▼
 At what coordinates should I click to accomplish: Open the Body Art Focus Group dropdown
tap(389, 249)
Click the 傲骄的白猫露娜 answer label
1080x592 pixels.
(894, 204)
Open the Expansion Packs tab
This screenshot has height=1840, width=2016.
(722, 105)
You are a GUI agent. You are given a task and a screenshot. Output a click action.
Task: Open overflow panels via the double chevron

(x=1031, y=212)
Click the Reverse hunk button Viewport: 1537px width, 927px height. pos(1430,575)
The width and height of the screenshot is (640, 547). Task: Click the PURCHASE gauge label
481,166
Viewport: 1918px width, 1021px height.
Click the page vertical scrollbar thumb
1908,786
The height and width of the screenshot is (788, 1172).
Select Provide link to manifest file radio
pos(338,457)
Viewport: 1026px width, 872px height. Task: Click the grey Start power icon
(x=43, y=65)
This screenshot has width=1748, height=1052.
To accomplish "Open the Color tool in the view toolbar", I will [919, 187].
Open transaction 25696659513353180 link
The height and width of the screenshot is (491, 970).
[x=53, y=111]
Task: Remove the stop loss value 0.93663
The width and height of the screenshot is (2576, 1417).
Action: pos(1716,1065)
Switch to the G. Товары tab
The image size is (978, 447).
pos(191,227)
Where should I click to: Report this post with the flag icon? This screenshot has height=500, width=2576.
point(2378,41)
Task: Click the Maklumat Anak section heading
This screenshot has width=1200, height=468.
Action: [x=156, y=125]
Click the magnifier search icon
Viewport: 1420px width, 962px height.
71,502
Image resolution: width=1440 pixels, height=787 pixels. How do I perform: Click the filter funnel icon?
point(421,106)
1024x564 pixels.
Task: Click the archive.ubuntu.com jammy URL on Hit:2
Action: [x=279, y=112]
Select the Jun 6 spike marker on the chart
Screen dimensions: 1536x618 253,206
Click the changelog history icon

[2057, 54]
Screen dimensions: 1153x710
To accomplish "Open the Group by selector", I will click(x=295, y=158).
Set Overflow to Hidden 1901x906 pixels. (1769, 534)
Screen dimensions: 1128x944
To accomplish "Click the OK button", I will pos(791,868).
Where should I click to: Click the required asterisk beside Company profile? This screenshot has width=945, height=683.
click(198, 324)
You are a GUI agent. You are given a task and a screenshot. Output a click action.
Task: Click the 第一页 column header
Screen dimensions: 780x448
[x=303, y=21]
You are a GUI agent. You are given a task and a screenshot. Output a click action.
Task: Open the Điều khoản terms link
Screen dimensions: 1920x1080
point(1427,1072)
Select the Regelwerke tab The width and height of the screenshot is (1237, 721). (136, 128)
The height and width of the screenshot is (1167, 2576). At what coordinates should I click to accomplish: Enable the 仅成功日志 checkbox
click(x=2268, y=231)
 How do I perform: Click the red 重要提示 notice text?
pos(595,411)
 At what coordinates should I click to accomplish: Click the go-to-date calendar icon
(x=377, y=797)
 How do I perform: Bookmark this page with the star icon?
▲
Task: Copy the records without any change, from the line containing "Open transaction 25696659513353180 link" through the line containing "point(2378,41)", both of those lines included.

Task solution:
Open transaction 25696659513353180 link
The height and width of the screenshot is (491, 970).
[x=53, y=111]
Task: Remove the stop loss value 0.93663
The width and height of the screenshot is (2576, 1417).
Action: pos(1716,1065)
Switch to the G. Товары tab
The image size is (978, 447).
pos(191,227)
Where should I click to: Report this post with the flag icon? This screenshot has height=500, width=2576.
point(2378,41)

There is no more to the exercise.